**WORK TO BE COMPLETED:**
Through the last line of the entries, please copy every line exactly, starting with the one that contains "Select the Vybrané radio button".

─── EXERCISE MATERIALS ───

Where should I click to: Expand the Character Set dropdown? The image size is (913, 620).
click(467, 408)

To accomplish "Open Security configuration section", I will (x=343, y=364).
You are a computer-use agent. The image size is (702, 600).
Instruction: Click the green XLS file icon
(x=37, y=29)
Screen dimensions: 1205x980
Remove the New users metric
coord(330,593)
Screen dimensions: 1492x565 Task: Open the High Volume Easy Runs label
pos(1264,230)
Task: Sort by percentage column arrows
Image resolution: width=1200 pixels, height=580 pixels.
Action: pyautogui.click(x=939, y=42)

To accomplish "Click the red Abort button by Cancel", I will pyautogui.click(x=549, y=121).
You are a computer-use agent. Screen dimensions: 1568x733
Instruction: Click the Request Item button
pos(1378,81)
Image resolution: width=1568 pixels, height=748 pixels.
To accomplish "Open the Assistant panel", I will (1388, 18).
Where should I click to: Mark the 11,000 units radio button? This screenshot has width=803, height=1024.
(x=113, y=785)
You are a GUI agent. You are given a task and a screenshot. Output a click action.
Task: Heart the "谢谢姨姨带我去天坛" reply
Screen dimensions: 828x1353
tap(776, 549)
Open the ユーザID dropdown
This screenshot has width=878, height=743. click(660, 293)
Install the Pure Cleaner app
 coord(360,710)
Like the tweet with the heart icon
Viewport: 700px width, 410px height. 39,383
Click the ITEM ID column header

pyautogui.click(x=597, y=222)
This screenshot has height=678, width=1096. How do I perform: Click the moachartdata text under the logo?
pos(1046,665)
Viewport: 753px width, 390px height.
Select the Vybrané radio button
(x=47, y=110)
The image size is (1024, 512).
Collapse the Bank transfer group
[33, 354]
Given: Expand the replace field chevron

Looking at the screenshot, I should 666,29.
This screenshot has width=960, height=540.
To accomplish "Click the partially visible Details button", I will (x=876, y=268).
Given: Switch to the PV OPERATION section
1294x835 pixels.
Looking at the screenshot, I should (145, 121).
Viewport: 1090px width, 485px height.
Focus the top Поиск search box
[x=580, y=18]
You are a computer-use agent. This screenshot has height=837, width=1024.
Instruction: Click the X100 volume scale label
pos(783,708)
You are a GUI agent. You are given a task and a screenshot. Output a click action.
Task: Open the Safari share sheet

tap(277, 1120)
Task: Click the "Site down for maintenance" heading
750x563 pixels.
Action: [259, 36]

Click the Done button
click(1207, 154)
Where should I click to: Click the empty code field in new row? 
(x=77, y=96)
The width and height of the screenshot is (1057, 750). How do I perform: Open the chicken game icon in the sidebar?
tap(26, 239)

───

**OUTPUT BELOW:**
Select the Vybrané radio button
(x=47, y=110)
The image size is (1024, 512).
Collapse the Bank transfer group
[33, 354]
Given: Expand the replace field chevron

Looking at the screenshot, I should 666,29.
This screenshot has width=960, height=540.
To accomplish "Click the partially visible Details button", I will (x=876, y=268).
Given: Switch to the PV OPERATION section
1294x835 pixels.
Looking at the screenshot, I should (145, 121).
Viewport: 1090px width, 485px height.
Focus the top Поиск search box
[x=580, y=18]
You are a computer-use agent. This screenshot has height=837, width=1024.
Instruction: Click the X100 volume scale label
pos(783,708)
You are a GUI agent. You are given a task and a screenshot. Output a click action.
Task: Open the Safari share sheet

tap(277, 1120)
Task: Click the "Site down for maintenance" heading
750x563 pixels.
Action: [259, 36]

Click the Done button
click(1207, 154)
Where should I click to: Click the empty code field in new row? 
(x=77, y=96)
The width and height of the screenshot is (1057, 750). How do I perform: Open the chicken game icon in the sidebar?
tap(26, 239)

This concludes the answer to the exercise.